Suzanne Holmes is still proud of the second quilt she ever made, 30 years ago, for her son as he was leaving home. Her son still loves it too, she says.
“That is what I make my quilts for, to be loved and to be used.”
Holmes and Caroline Foster, the two featured quilters at this year’s Kootenay Quilter’s Guild show on Saturday at the Prestige Lakeside Resort, were set up together, surrounded by a vibrant display of their work.
Foster’s featured quilt is her illustration, in the style of painter Ted Harrison, of Robert Service’s poem The Cremation of Sam McGee.

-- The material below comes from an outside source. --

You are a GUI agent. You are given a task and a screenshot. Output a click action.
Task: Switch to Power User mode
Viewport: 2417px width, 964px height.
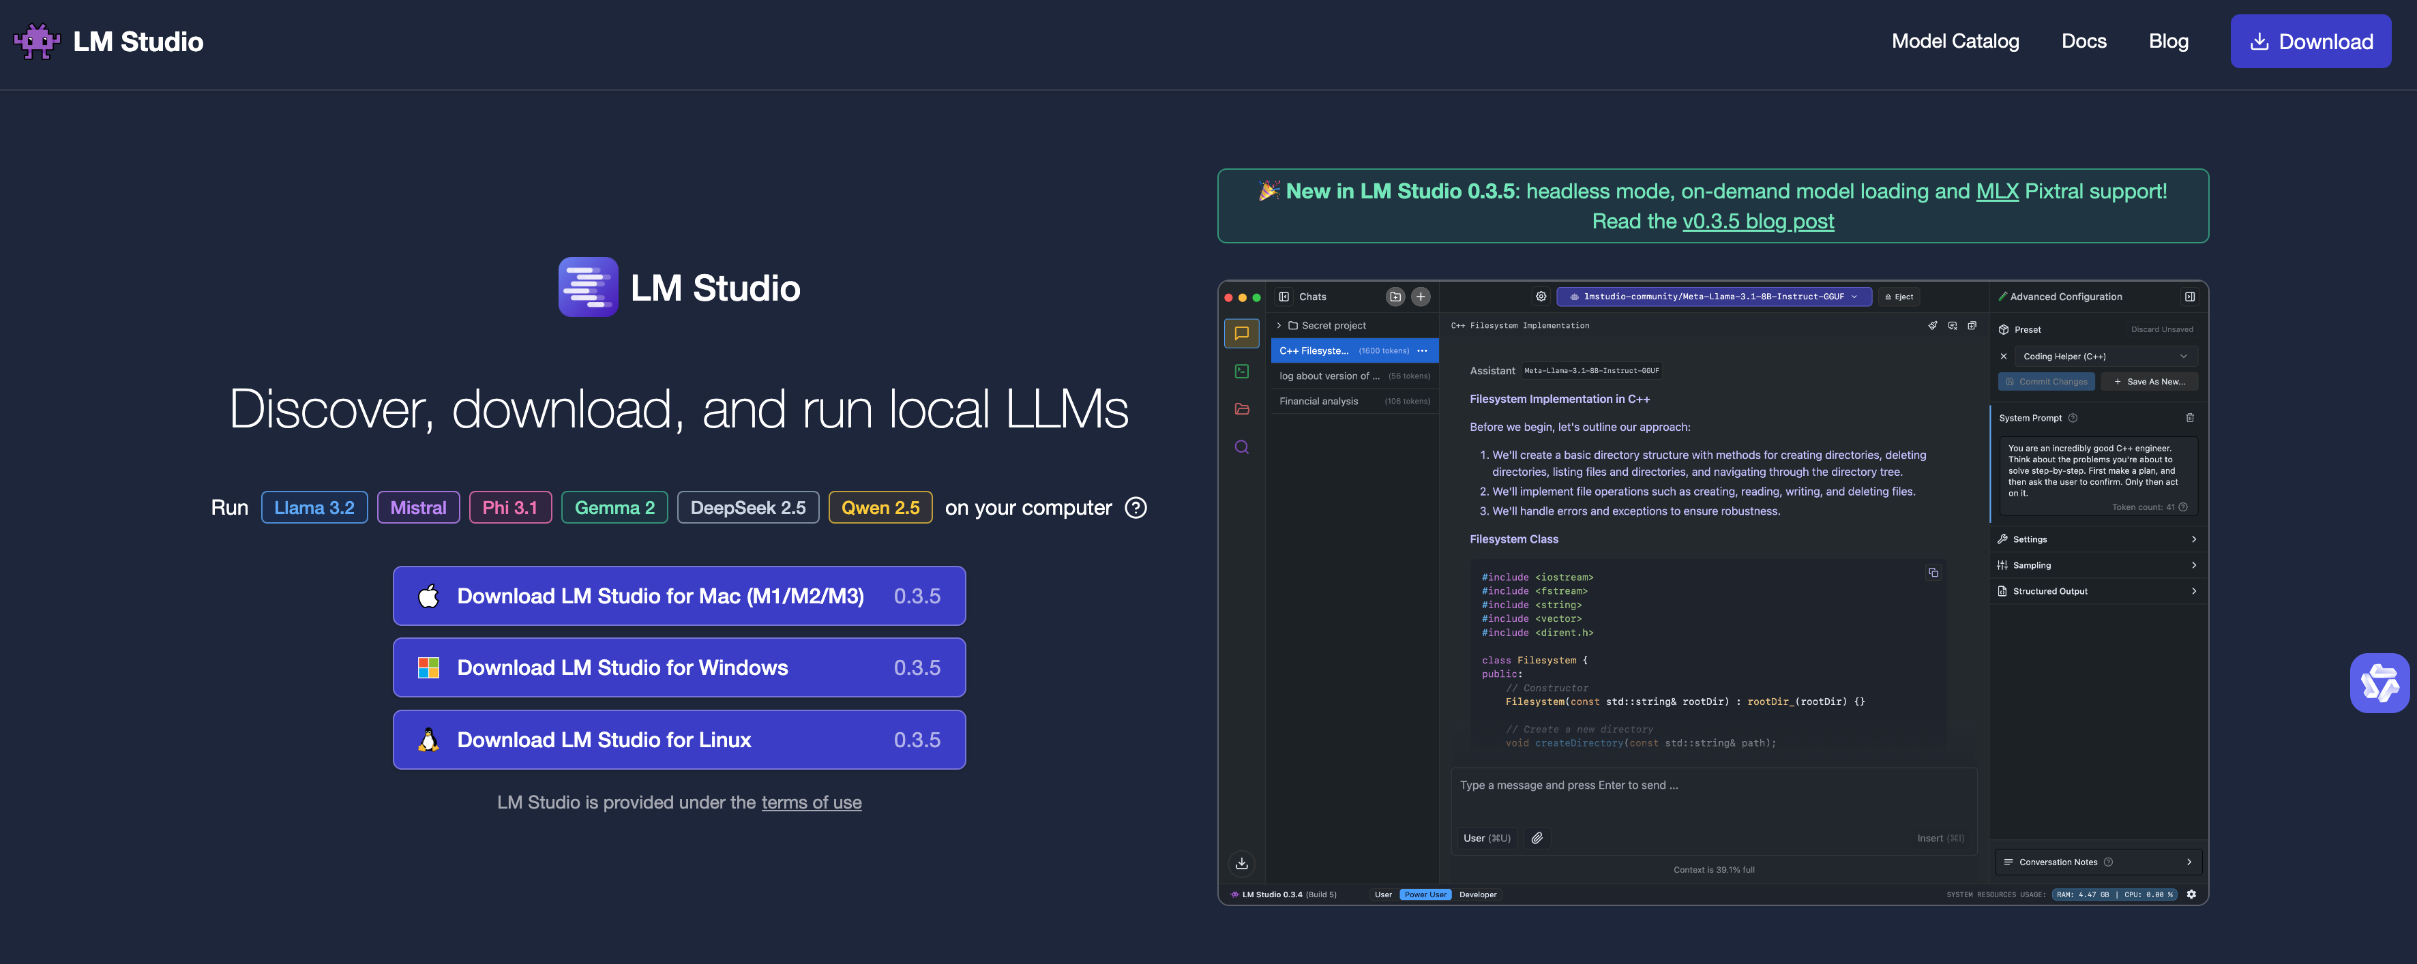tap(1425, 895)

“The story and the colour, the imagery, is so Canadian,” she says. “People are so drawn to it. People come and say their father used to recite that poem all the time.”
As in most other crafts, machines have taken over somewhat from traditional quilting handwork.

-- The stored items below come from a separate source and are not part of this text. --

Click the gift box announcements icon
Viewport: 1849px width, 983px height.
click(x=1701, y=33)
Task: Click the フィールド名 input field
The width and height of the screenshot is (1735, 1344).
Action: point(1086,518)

But Holmes says she has never strayed from hand quilting.
“I love hand quilting. I do not do machine quilting. I tried it once, but I just bow down to the machine quilters, they are fantastic. It takes so much work and time to get it right. But my evening activity at home is hand work.”
Both quilters talked about the expansion of quilting over the years into different forms and uses.
“It can be very functional,” says Foster, “using up old clothes, that is sort of the recycling aspect, or being very arty and doing things that will hang on walls, things for tables, quilting encompasses all that. It changes and evolves.”
“It has spread itself out nicely,” Holmes says. “Sometimes you go into an office building or a store and you will see a quilt hanging there.”
Their enjoyment of being in a room with dozens of quilters was obvious.
“You are always getting new ideas and techniques,” Foster says. “It pushes you …”
Holmes finishes Foster’s sentence: “… a little further out of your comfort zone.”